Required tasks:
1. Write out the passage of the Marvel's Storyboards article from "Development" up to and including "premiere on July 23, 2020.".
2. Repeat the entries exactly, starting at the first entry and continuing up to and including the line with "Action: click(18, 123)".

Source excerpt:
Marvel's Storyboards is a documentary web television series by Marvel New Media hosted by Joe Quesada released on Marvel Entertainment YouTube channel on July 23, 2020. Originally, the series was going to be a 12-episode miniseries, but then it got pushed back from its original November 2019 release date and was split into two seasons.

Premise
The series follows Joe Quesada, executive vice president and creative director of Marvel Entertainment, as he explores into the stories and creative drives of storytellers from various backgrounds.

Episodes

Season 1 (2020)

Season 2 (2020)

Production

Development 
Joe Quesada took the idea where he interviewed Charlie Cox in 2017's San Diego Comic-Con and pitched it to Disney+ and they green lit as the series. In July 2020, Marvel Entertainment announced that the series moved from Disney+ to its YouTube channel and will premiere on July 23, 2020.

Filming 
Joe Quesada made the series practicipatory rather than one on one interviews. In the episode with Ed Viesturs, Joe went on "high altitude" mountain climbing in Idaho Mountains.

Extracted material:
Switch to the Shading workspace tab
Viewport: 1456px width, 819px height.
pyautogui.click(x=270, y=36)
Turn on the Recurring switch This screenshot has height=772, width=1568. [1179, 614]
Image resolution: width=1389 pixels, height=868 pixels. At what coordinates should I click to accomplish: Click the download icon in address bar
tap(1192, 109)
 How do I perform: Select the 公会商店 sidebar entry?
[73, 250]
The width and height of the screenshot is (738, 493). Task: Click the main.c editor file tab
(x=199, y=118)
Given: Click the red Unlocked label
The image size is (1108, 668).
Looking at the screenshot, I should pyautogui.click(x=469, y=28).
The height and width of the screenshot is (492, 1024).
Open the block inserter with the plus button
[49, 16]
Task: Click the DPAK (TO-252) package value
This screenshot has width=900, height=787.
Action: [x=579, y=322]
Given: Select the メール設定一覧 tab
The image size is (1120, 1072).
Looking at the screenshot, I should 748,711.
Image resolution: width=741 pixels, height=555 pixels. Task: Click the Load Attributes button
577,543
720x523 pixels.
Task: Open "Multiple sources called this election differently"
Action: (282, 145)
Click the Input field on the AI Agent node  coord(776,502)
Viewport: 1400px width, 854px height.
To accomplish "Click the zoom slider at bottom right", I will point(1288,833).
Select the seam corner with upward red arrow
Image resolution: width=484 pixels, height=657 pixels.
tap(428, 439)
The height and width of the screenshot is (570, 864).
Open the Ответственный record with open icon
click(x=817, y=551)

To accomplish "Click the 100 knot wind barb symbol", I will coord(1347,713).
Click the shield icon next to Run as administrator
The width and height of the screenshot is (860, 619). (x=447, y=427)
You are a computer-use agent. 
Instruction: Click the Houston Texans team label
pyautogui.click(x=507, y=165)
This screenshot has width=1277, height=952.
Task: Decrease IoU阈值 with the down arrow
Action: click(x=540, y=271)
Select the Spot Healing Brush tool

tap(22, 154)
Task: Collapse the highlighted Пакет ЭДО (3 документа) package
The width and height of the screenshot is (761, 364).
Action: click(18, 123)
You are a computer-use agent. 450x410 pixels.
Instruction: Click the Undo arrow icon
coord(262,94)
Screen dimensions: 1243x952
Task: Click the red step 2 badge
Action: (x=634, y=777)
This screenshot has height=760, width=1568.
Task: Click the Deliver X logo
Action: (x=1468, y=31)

Results for the exercise:
1.
Development 
Joe Quesada took the idea where he interviewed Charlie Cox in 2017's San Diego Comic-Con and pitched it to Disney+ and they green lit as the series. In July 2020, Marvel Entertainment announced that the series moved from Disney+ to its YouTube channel and will premiere on July 23, 2020.

2.
Switch to the Shading workspace tab
Viewport: 1456px width, 819px height.
pyautogui.click(x=270, y=36)
Turn on the Recurring switch This screenshot has height=772, width=1568. [1179, 614]
Image resolution: width=1389 pixels, height=868 pixels. At what coordinates should I click to accomplish: Click the download icon in address bar
tap(1192, 109)
 How do I perform: Select the 公会商店 sidebar entry?
[73, 250]
The width and height of the screenshot is (738, 493). Task: Click the main.c editor file tab
(x=199, y=118)
Given: Click the red Unlocked label
The image size is (1108, 668).
Looking at the screenshot, I should pyautogui.click(x=469, y=28).
The height and width of the screenshot is (492, 1024).
Open the block inserter with the plus button
[49, 16]
Task: Click the DPAK (TO-252) package value
This screenshot has width=900, height=787.
Action: [x=579, y=322]
Given: Select the メール設定一覧 tab
The image size is (1120, 1072).
Looking at the screenshot, I should 748,711.
Image resolution: width=741 pixels, height=555 pixels. Task: Click the Load Attributes button
577,543
720x523 pixels.
Task: Open "Multiple sources called this election differently"
Action: (282, 145)
Click the Input field on the AI Agent node  coord(776,502)
Viewport: 1400px width, 854px height.
To accomplish "Click the zoom slider at bottom right", I will point(1288,833).
Select the seam corner with upward red arrow
Image resolution: width=484 pixels, height=657 pixels.
tap(428, 439)
The height and width of the screenshot is (570, 864).
Open the Ответственный record with open icon
click(x=817, y=551)

To accomplish "Click the 100 knot wind barb symbol", I will coord(1347,713).
Click the shield icon next to Run as administrator
The width and height of the screenshot is (860, 619). (x=447, y=427)
You are a computer-use agent. 
Instruction: Click the Houston Texans team label
pyautogui.click(x=507, y=165)
This screenshot has width=1277, height=952.
Task: Decrease IoU阈值 with the down arrow
Action: click(x=540, y=271)
Select the Spot Healing Brush tool

tap(22, 154)
Task: Collapse the highlighted Пакет ЭДО (3 документа) package
The width and height of the screenshot is (761, 364).
Action: click(18, 123)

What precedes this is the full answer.